AIM OF THE TASK:
List every line of the entries that contains the word "Click", matching its case exactly.

# start of EXTRACTED DATA

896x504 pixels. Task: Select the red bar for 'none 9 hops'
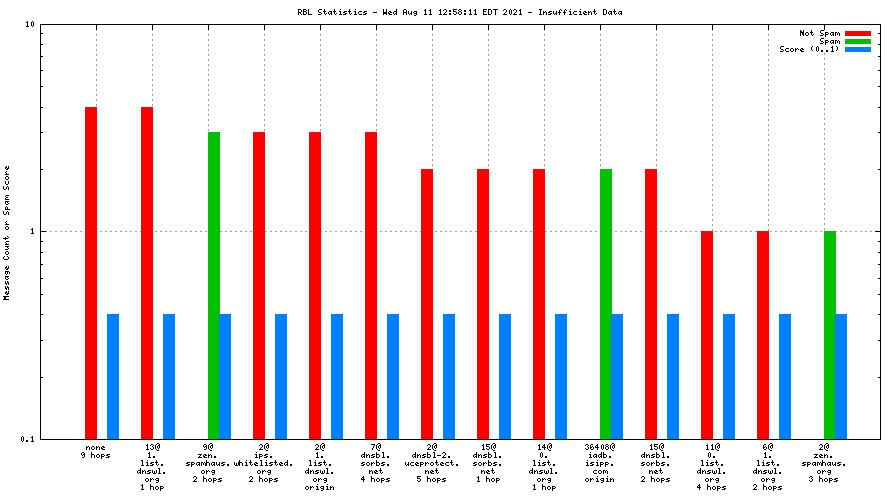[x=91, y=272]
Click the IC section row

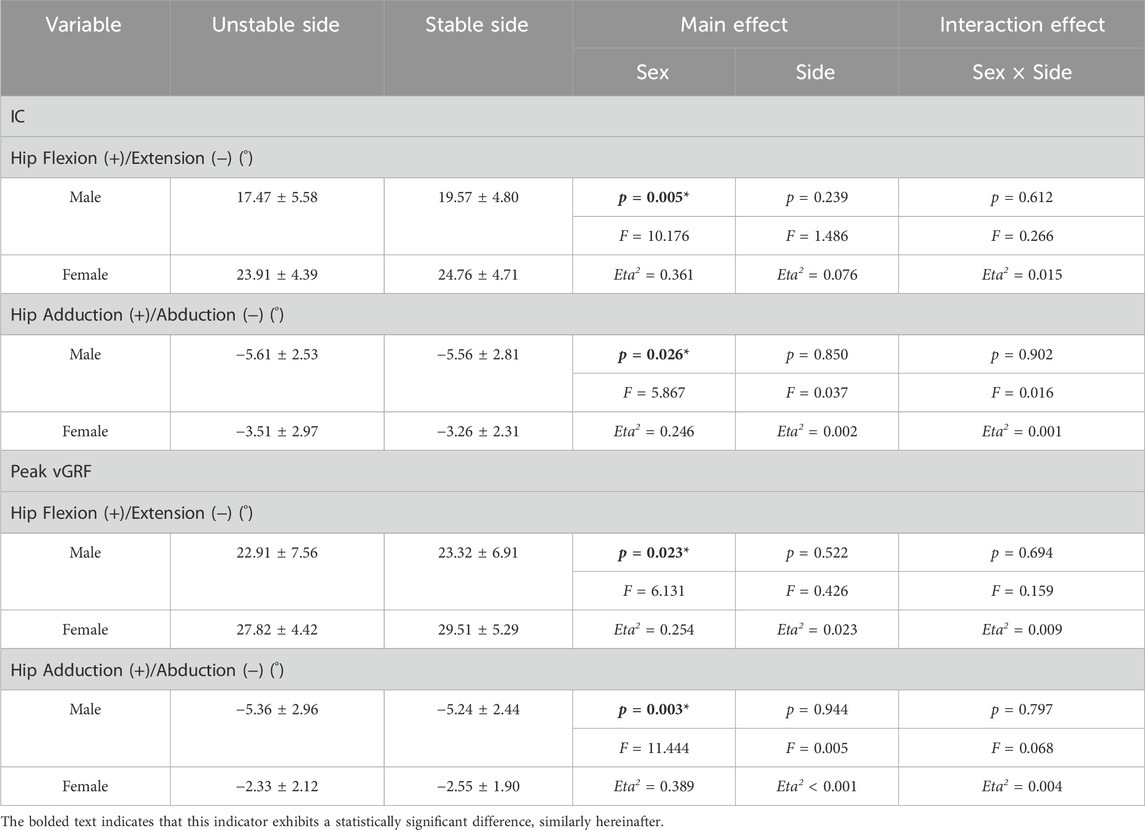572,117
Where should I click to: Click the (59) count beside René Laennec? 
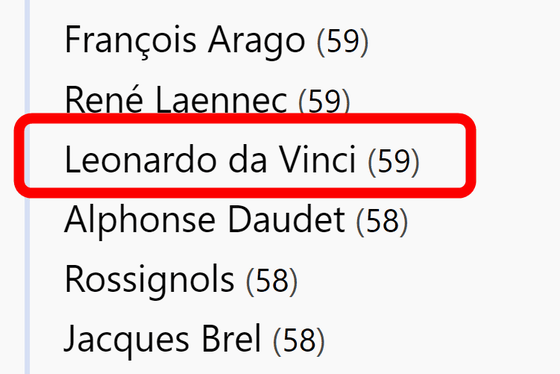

# end of EXTRACTED DATA

EXERCISE OUTPUT:
Click the IC section row
Where should I click to: Click the (59) count beside René Laennec? 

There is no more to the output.